## Task item
Within the data below, copy each line where the string "coordinates" is found.
────────────────────
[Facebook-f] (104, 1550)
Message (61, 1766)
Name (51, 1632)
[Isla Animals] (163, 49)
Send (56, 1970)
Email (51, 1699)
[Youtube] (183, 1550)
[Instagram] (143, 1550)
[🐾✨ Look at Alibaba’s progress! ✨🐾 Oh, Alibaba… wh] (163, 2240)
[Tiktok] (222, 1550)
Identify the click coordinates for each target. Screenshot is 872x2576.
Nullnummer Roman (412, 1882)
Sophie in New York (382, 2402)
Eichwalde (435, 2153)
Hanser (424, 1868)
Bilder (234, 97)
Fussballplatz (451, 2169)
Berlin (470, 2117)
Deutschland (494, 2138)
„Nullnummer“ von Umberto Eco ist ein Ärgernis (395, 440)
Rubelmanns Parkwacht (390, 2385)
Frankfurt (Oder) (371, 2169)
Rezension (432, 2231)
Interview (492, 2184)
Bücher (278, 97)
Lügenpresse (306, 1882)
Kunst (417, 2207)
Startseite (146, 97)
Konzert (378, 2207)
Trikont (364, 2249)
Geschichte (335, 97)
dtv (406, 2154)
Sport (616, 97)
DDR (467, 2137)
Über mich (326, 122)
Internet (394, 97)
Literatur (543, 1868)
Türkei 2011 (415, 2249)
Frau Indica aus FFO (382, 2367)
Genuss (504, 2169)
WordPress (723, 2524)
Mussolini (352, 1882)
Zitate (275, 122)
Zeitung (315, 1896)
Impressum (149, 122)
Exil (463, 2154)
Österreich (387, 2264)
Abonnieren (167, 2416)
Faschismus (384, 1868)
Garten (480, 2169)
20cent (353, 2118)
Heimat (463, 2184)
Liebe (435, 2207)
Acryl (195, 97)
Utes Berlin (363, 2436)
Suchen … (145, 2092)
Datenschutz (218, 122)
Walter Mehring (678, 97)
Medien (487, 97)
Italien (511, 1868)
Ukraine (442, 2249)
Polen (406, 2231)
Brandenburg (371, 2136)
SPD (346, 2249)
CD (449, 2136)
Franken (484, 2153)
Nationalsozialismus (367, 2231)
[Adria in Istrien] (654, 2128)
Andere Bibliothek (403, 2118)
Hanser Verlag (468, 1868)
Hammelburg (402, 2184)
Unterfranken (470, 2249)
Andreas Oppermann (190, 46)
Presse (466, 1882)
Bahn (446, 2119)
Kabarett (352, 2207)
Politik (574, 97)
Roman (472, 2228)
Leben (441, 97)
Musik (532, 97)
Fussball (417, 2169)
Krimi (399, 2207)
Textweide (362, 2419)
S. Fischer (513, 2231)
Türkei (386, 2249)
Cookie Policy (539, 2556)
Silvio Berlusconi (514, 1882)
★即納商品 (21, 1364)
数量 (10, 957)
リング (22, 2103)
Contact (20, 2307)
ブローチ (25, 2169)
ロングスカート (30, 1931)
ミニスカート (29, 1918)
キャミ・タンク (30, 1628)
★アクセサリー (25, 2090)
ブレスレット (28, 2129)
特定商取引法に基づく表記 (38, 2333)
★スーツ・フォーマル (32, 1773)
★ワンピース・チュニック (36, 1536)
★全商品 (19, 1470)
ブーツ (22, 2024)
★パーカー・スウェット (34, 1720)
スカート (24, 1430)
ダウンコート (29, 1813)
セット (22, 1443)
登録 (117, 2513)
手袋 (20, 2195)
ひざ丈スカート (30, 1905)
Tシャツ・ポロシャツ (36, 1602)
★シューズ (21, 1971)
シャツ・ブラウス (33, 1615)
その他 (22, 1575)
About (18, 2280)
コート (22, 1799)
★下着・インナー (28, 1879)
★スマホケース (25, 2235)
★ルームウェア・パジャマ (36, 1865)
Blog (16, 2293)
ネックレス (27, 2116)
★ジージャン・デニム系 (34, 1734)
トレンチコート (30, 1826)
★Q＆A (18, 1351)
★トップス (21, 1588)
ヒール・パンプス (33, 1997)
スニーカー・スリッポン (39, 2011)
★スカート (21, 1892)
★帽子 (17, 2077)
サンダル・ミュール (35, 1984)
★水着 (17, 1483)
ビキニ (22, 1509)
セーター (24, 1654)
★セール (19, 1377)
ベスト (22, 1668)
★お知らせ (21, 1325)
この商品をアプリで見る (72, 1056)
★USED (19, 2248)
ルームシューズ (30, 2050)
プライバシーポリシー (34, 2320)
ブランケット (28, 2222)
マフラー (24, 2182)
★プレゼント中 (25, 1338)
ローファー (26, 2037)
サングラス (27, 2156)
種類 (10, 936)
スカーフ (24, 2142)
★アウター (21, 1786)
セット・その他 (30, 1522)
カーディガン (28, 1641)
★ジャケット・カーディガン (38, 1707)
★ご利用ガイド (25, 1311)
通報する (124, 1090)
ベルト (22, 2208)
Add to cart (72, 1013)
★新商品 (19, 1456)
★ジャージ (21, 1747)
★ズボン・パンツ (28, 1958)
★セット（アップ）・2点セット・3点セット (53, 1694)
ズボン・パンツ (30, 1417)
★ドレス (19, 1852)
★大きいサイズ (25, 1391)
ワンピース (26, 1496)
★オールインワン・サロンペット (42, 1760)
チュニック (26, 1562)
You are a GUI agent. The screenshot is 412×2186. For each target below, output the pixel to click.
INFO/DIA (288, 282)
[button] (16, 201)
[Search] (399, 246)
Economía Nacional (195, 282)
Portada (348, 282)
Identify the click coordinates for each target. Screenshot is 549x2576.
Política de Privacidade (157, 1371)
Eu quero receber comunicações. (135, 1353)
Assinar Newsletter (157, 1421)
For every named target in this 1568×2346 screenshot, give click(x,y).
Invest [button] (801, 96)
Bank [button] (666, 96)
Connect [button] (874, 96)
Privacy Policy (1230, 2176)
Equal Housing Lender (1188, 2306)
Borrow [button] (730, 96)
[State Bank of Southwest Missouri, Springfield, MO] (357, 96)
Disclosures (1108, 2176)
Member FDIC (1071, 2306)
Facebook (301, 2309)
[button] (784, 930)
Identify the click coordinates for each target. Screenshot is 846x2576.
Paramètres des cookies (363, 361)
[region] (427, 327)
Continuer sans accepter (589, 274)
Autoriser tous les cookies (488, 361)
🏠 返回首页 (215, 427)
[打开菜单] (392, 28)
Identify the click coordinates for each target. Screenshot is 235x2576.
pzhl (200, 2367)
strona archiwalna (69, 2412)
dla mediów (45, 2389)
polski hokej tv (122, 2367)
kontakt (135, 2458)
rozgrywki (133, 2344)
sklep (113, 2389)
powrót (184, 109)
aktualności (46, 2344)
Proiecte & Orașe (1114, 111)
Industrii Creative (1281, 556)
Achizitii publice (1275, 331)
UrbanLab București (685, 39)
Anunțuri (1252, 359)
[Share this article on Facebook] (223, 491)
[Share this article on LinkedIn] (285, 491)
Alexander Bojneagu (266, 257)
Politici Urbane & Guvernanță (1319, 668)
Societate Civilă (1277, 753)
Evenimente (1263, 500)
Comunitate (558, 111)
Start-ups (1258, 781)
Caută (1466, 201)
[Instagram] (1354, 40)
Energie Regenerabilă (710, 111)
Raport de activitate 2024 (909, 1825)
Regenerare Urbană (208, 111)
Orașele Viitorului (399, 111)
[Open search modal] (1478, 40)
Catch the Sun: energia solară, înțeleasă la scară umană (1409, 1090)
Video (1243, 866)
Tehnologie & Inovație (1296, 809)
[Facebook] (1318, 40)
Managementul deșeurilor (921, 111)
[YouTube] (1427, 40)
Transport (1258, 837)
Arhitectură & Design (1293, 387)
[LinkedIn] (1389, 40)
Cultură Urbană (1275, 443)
────────────────────
## The completed task
Identify the click coordinates for each target. Screenshot is 872x2576.
Identify the click coordinates for each target. Screenshot is 549x2576.
Identify the click coordinates for each target. Screenshot is 846x2576.
Identify the click coordinates for each target. Screenshot is 235x2576.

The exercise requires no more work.